Last week, I joined a team to work on a collaborative project. The team was already established for a few months, with several scientists working together on the project. For simplicity, they used to sign documents, mention colleagues in emails, etc. with their initials (the first letter of their first name followed by the first letter of their last name).

A couple of days after joining the project, when I needed to sign my first document with my initials, we realized that another person in the team had the exact same initials than me.

This was not really an issue, as we decided that I would write my initials backward, that is, “SA” instead of “AS”, and the other person would keep signing with “AS” as usual.

It could have stopped here. However, the idea to write a post about this rather trivial anecdote came to me when the team leader claimed, in the middle of a meeting: “That’s very unfortunate that you two have the same initials! What are the chances of this happening to us?!”.
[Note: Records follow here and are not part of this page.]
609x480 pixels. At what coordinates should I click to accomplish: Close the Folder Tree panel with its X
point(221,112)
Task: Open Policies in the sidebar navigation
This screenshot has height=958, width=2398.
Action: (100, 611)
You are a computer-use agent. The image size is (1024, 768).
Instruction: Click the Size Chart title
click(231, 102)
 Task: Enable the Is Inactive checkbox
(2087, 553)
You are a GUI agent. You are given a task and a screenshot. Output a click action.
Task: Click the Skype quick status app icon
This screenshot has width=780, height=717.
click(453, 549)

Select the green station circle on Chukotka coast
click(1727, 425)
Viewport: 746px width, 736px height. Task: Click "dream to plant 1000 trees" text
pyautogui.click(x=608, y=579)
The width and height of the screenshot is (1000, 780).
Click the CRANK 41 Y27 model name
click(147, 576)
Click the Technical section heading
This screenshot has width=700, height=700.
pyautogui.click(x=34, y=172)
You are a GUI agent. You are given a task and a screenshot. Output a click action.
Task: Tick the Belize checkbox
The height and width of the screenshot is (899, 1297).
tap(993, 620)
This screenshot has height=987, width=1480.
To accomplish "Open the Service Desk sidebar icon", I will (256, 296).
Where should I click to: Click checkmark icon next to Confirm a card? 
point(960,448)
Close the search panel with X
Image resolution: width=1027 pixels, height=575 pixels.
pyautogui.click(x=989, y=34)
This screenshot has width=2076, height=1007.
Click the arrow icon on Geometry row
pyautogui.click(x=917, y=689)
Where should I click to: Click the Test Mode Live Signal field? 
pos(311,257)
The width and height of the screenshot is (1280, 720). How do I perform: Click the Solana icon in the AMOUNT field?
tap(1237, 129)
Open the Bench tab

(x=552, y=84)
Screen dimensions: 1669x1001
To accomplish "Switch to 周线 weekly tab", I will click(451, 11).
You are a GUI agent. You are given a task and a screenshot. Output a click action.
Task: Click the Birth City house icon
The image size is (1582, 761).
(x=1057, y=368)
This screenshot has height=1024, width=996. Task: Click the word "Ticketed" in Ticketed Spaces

We spent a couple of minutes trying to estimate this probability, which in the end were mostly based on our intuitions rather than on a formal calculation. This piqued my curiosity.

Given that the project we are working on requires the use of simulations, I decided to focus on answering this question via simulations in R. That being said, as for most simulations, it is a good practice to verify these results. This is done using probability theory. This comparison will allow to assess the truthfulness of results obtained through simulations.

Furthermore, I thought that it would be a nice way to illustrate methods not often presented in my posts: for loops, replications and writing functions in R.

# How likely is it?

Before answering the question raised by the team leader, there are three things to note:

1. Although the team leader was curious to know the probability that exactly two persons have the same initials, we are actually more interested in the probability that at least two persons have the same initials (as the problem also occurs if more than two persons within a team have the same initials).
2. The team consists of 8 people.
3. We restrict ourselves to two-letters initials (the first letter being the first letter of the first name, the second letter being the first letter of the last name). This means that middle names are not taken into account, and only the first letter is considered for compound names.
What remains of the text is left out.